- Sayfa Alıntısı
════════════════════

Esas No: 2007/2-267
Karar No: 2007/271
Yargıtay Ceza Genel Kurulu 2007/2-267 Esas 2007/271 Karar Sayılı İlamı
Özet:
Yargıtay Ceza Genel Kurulu, yasa yararına bozma yasa yoluna, takdir hakkına giren konular için başvurulamayacağını ve bu nedenle Adalet Bakanlığı'nın yasa yararına bozma isteminin reddedilmesi gerektiğine karar verdi. 5237 sayılı Türk Ceza Kanunu'nun 145. maddesi, malın değerinin az olması durumunda cezada indirim yapabilme veya ceza vermekten vazgeçme konusunda hakime seçenekli bir takdir hakkı tanıyan bir kurumdur. Ancak hakim için kullanılan bu takdir hakkı olağanüstü bir yasa yolu olan yasa yararına bozmaya konu yapılamayacağı belirtilmiştir. Kararda geçen kanun maddeleri:
- 5237 sayılı Türk Ceza Kanunu'nun 145. maddesi
- 5271 sayılı Ceza Muhakemesi Kanunu'nun 309. madde
- 5271 sayılı Ceza Muhakemesi Kanunu'nun 310. madde
Ceza Genel Kurulu 2007/2-267 E., 2007/271 K.
"İçtihat Metni"

════════════════════

- Alıntılanan Veriler
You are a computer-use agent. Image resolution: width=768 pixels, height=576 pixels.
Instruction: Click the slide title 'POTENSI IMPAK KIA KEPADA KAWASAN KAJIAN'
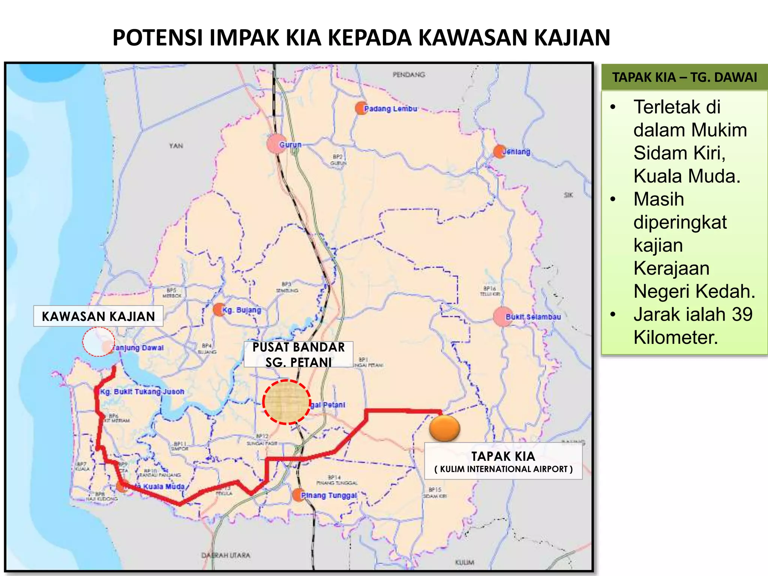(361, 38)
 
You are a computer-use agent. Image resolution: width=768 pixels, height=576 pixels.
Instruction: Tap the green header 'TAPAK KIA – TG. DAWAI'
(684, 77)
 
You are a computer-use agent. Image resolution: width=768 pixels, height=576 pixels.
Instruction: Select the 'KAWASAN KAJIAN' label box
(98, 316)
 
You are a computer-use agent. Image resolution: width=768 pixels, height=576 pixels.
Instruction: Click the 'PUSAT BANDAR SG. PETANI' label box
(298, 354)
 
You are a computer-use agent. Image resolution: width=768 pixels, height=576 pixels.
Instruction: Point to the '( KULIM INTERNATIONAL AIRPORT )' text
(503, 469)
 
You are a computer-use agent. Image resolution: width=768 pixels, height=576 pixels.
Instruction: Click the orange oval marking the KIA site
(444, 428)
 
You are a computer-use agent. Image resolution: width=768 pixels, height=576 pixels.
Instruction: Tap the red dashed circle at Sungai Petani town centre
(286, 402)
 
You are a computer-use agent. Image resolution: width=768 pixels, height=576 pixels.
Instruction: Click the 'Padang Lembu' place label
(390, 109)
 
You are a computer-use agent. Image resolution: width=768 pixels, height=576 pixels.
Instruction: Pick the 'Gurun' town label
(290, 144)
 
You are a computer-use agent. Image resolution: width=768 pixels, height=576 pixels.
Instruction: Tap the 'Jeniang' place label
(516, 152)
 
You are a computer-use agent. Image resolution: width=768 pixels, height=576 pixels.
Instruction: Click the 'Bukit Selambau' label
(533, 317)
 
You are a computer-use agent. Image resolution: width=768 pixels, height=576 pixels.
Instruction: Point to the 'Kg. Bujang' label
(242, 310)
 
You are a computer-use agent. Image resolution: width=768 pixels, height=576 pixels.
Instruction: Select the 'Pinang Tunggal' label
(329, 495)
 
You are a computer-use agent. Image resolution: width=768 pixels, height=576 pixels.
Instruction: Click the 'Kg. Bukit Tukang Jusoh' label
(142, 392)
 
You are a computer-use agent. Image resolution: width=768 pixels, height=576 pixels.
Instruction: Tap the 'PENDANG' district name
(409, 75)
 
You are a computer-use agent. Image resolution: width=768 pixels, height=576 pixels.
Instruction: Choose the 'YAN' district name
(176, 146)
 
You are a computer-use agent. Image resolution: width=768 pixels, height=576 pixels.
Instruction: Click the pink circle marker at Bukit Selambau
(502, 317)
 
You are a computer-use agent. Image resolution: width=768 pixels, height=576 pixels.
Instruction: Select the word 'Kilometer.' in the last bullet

════════════════════

- İstenenler
1) Karar metninde sayılan kanun maddelerinin hepsini listeleyin.
2) Karar metninde "Esas No: 2007/2-267" sözcüklerinden başlayıp "E., 2007/271 K." sözcüklerine kadar uzanan bölümün tamamını aynen yeniden yazın.
Bu çalışmada kayıtlara başvurmanız gerekmez.

- Alıştırma Cevapları
1)
- 5237 sayılı Türk Ceza Kanunu'nun 145. maddesi
- 5271 sayılı Ceza Muhakemesi Kanunu'nun 309. madde
- 5271 sayılı Ceza Muhakemesi Kanunu'nun 310. madde

2)
Esas No: 2007/2-267
Karar No: 2007/271
Yargıtay Ceza Genel Kurulu 2007/2-267 Esas 2007/271 Karar Sayılı İlamı
Özet:
Yargıtay Ceza Genel Kurulu, yasa yararına bozma yasa yoluna, takdir hakkına giren konular için başvurulamayacağını ve bu nedenle Adalet Bakanlığı'nın yasa yararına bozma isteminin reddedilmesi gerektiğine karar verdi. 5237 sayılı Türk Ceza Kanunu'nun 145. maddesi, malın değerinin az olması durumunda cezada indirim yapabilme veya ceza vermekten vazgeçme konusunda hakime seçenekli bir takdir hakkı tanıyan bir kurumdur. Ancak hakim için kullanılan bu takdir hakkı olağanüstü bir yasa yolu olan yasa yararına bozmaya konu yapılamayacağı belirtilmiştir. Kararda geçen kanun maddeleri:
- 5237 sayılı Türk Ceza Kanunu'nun 145. maddesi
- 5271 sayılı Ceza Muhakemesi Kanunu'nun 309. madde
- 5271 sayılı Ceza Muhakemesi Kanunu'nun 310. madde
Ceza Genel Kurulu 2007/2-267 E., 2007/271 K.